Mi madre decía: “Hilda, ¿por qué no te vas, y así no te encontrará aquí cuando llegue?” Pero yo no tenía corazón para hacerle eso, porque mi querido Roger siempre tenía una buena razón o explicación para llegar tarde. O bien había pasado casi toda la noche leyendo las Escrituras, o había empezado a estudiar por la mañana y no se daba cuenta de la hora hasta que ya era mucho más tarde de lo que pensaba.

Por supuesto, después de ver pasar tranvía tras tranvía desde la ventana de mi cuarto piso, sin que él viniera en ninguno, resultaba muy tentador seguir el consejo de mi madre. Pero la alegría que Roger mostraba cuando finalmente estaba conmigo borraba todos mis malos sentimientos, y nunca olvidaba pedirme perdón.
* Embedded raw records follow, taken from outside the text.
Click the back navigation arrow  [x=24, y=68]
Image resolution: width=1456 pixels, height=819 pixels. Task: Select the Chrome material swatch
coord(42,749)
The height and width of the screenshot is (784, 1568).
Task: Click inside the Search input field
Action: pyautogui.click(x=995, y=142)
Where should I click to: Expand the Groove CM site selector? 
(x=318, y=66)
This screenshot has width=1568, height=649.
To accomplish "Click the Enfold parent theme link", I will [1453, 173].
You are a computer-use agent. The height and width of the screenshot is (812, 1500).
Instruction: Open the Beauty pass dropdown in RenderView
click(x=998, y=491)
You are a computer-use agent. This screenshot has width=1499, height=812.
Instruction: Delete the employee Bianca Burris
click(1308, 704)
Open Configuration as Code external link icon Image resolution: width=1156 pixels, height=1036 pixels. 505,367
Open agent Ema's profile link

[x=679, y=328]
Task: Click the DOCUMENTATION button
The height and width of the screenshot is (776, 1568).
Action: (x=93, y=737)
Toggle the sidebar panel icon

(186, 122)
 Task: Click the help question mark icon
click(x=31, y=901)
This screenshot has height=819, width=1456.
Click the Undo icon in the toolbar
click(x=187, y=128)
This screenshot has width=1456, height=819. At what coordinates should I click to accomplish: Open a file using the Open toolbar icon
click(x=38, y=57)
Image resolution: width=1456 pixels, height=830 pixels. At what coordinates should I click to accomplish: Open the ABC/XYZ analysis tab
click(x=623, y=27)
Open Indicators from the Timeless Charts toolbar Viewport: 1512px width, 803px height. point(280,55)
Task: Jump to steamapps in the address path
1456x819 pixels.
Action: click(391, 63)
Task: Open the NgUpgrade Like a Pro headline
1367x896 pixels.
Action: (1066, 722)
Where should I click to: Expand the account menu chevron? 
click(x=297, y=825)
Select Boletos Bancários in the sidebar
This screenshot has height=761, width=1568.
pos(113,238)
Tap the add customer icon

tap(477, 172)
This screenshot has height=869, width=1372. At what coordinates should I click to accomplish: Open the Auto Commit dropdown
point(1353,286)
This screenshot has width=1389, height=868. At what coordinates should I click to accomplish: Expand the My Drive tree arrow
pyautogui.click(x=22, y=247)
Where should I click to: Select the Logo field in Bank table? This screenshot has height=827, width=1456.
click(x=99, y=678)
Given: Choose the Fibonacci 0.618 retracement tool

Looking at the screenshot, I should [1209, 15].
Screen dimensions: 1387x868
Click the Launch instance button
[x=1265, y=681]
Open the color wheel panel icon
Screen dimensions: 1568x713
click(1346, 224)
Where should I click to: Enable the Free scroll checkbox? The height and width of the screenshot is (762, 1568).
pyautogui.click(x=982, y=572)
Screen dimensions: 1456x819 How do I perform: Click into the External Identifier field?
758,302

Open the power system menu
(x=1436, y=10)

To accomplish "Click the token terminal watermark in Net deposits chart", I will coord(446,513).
Luego llegó aquella velada especial a mediados del verano, cuando me hizo la gran pregunta: “¿Quieres casarte conmigo?” Ni siquiera tuve que pensarlo. Él era lo mejor y lo más grande que me había pasado en la vida. Estaba en el séptimo cielo, como solíamos decir. Tomé el teléfono de inmediato y llamé a mi madre para contarle la maravillosa noticia. Por supuesto, para ella era demasiado pronto para aceptarlo.

“No conozco a este muchacho, y probablemente tú tampoco sepas tanto de él”, fue su respuesta.

Quedé devastada, por decir lo menos, y derramé muchas lágrimas. ¿Por qué no podía ver lo feliz que yo estaba y cuánto lo amaba?

Mi madre no fue la única en molestarse con la relación entre Roger y yo. Yo trabajaba en el hospital de convalecencia y dormía allí durante la mayor parte de nuestro noviazgo. El edificio tenía un vigilante nocturno y, cuando llegaba, tocaba la campana para que viniera a dejarme entrar. Pero siempre tardaba un rato, y parecía que no iba a venir. Cuando al fin llegaba, estaba muy disgustado porque Roger me daba un último beso de despedida.

“¡Ay, ustedes, chicas!”, resoplaba. “¿Cuándo van a aprender a entrar antes de que cierren la puerta? Estoy en el otro extremo del edificio, y aún tengo que esperar a que terminen ese último beso de buenas noches.”

Aquella noche en particular estaba muy enojado, pero yo rápidamente le dije: “Sí, pero no todas las noches un hombre le pide matrimonio a una mujer.”

No hace falta decir que Roger y yo comenzamos como amigos y pronto nos convertimos en novios. Y seguimos siendo novios toda nuestra vida.